> [Records for this exercise]:
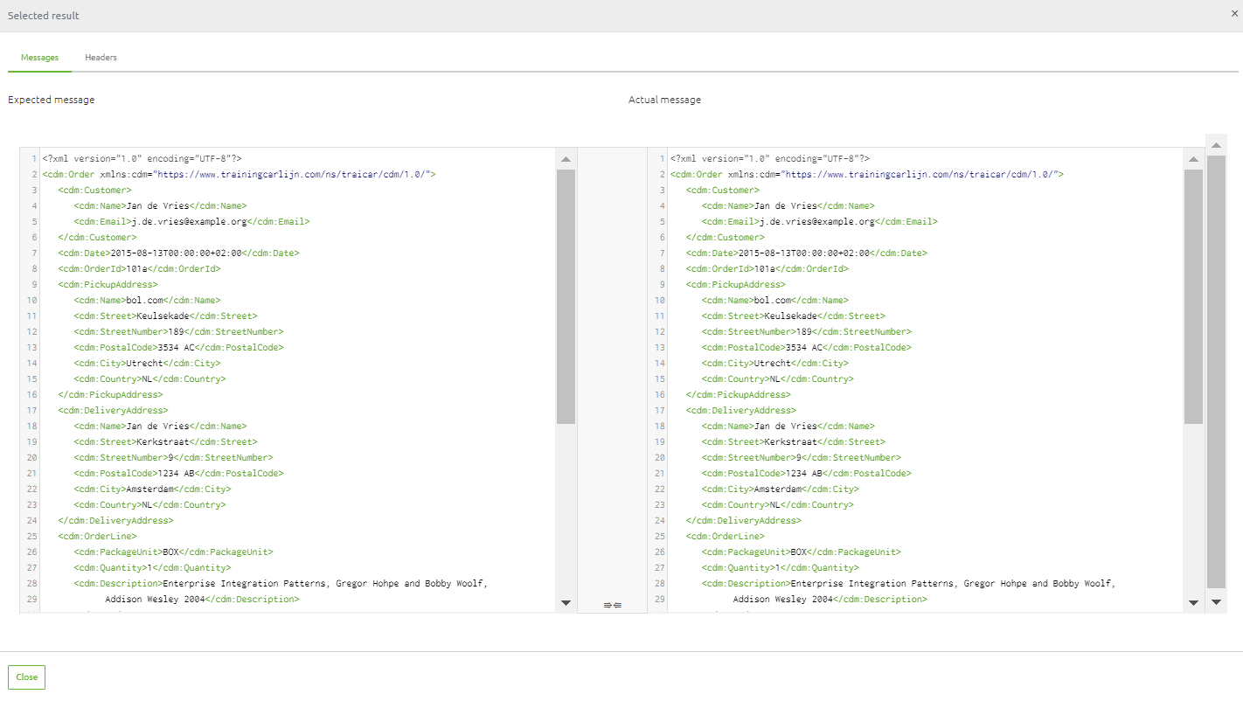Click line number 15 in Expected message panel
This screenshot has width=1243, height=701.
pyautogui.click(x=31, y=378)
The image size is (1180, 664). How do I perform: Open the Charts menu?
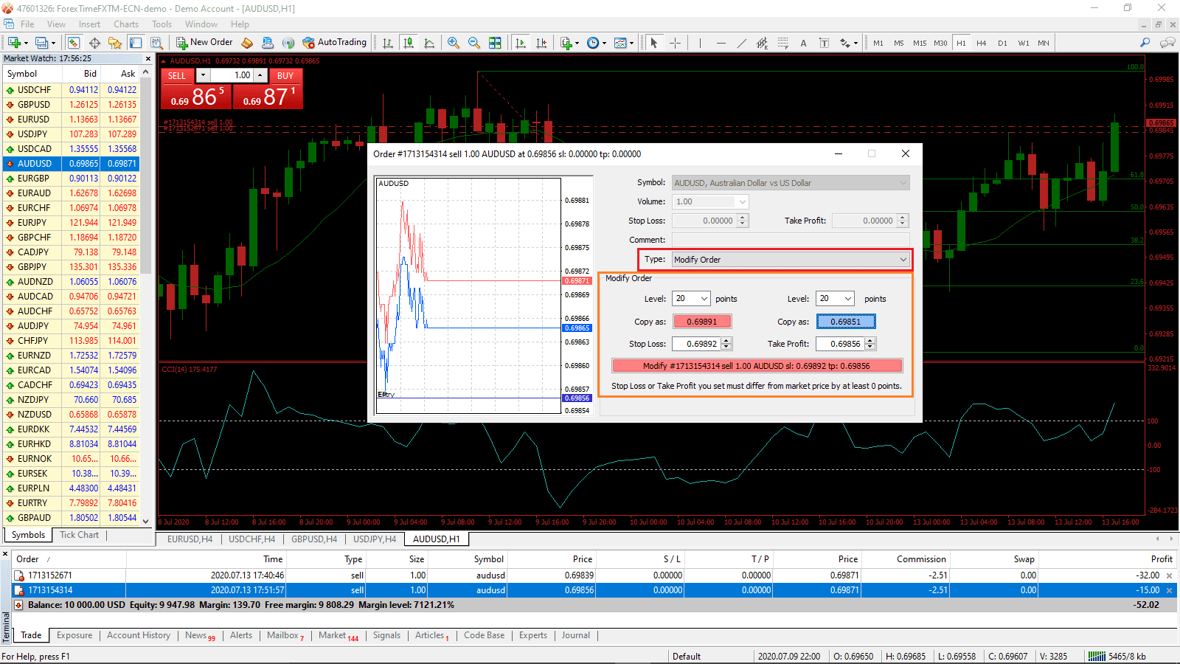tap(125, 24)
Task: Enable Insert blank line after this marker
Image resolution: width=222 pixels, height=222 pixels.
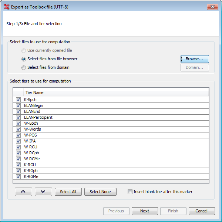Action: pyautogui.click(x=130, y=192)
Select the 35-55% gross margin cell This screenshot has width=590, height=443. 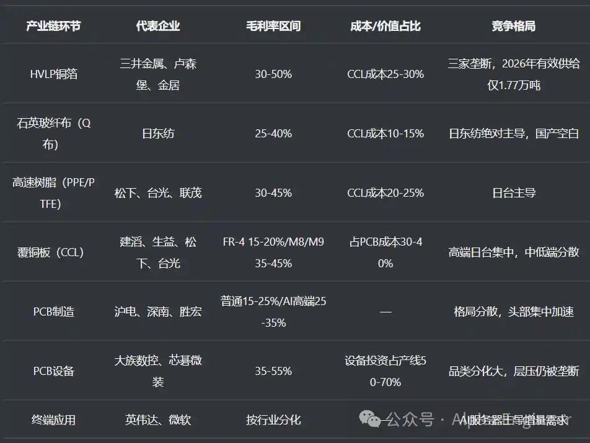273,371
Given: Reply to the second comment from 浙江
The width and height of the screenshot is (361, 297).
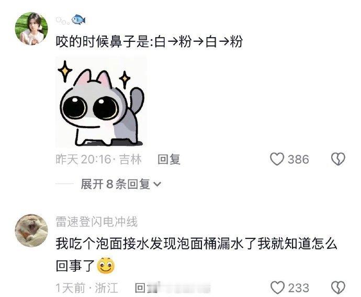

> [Exercise requirements]: Can you output everything in the listing from the line with "Given: Reply to the second comment from 浙江" down through the end of the listing, copying those lines exactly and leaving the pictures out of your answer?

> [Task result]:
Given: Reply to the second comment from 浙江
The width and height of the screenshot is (361, 297).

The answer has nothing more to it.